─── TRECHO DO DOCUMENTO

Um paralelo entre os governos de FHC e de Lula

Muitos dos integrantes e partidários do atual governo manifestam-se como se tudo o que ocorre de bom no País tivesse começado com ele, e que antes nada prestava, sendo uma prova disso a demolição do relógio dos 500 anos em Porto Alegre, no ano de 2000, sob a alegação de que não havia nada a comemorar no Brasil.

Muitos feitos de nossos antepassados poderiam ser referidos para mostrar que o Brasil motivo de nosso orgulho vem de antes e não só o Brasil das mazelas e da corrupção. A Petrobrás e o Pró-álcool, dois dos maiores motivos de ufanismo do governo atual, foram criados, respectivamente, nas décadas de 50 e de 70.

Foi pensando nisso que resolvi escrever este texto, fazendo justiça a um governo que foi muito criticado, porque sua principal missão acabou sendo a de preparar as condições necessárias para as ações de seu sucessor.

O Governo Lula continuou e até aprofundou os fundamentos básicos da economia que vieram do governo anterior, como o superávit primário, o câmbio flutuante e as metas de inflação.

Quanto ao superávit primário, que é a poupança formada para pagar os juros da dívida, na época do Governo Fernando Henrique era combatido pelos apoiadores do governo atual, sob a alegação de que ele destinava-se a enriquecer ainda mais os banqueiros. E, por paradoxal que pareça, no período do Presidente Lula foi dobrado o valor formado para esse fim pelo Governo Central, quando passou de 1,3% para 2,4% do PIB.

──────
─── DADOS

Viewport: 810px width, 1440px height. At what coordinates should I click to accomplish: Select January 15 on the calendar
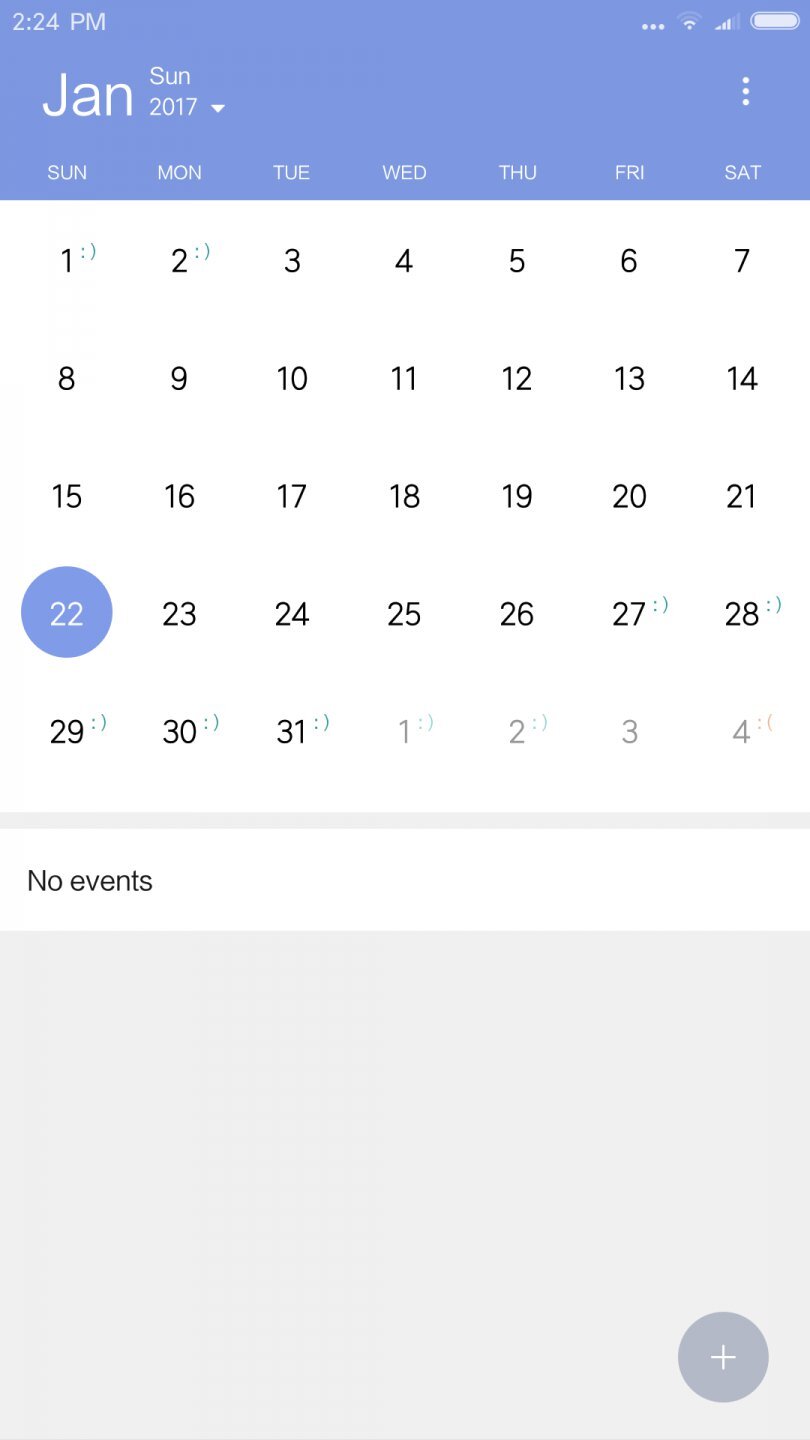[x=66, y=496]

──────

▶ [INSTRUÇÕES DE TRABALHO]:
**A)** De quanto a quanto do PIB passou o superávit primário do Governo Central no período do Presidente Lula, segundo o texto sobre os governos de FHC e de Lula?
**B)** Reproduza o trecho do texto sobre os governos de FHC e de Lula que começa em "Muitos dos integrantes" e segue até "50 e de 70.".

▶ [RESPOSTAS FINAIS]:
**A)** Passou de 1,3% para 2,4% do PIB.

**B)**
Muitos dos integrantes e partidários do atual governo manifestam-se como se tudo o que ocorre de bom no País tivesse começado com ele, e que antes nada prestava, sendo uma prova disso a demolição do relógio dos 500 anos em Porto Alegre, no ano de 2000, sob a alegação de que não havia nada a comemorar no Brasil.

Muitos feitos de nossos antepassados poderiam ser referidos para mostrar que o Brasil motivo de nosso orgulho vem de antes e não só o Brasil das mazelas e da corrupção. A Petrobrás e o Pró-álcool, dois dos maiores motivos de ufanismo do governo atual, foram criados, respectivamente, nas décadas de 50 e de 70.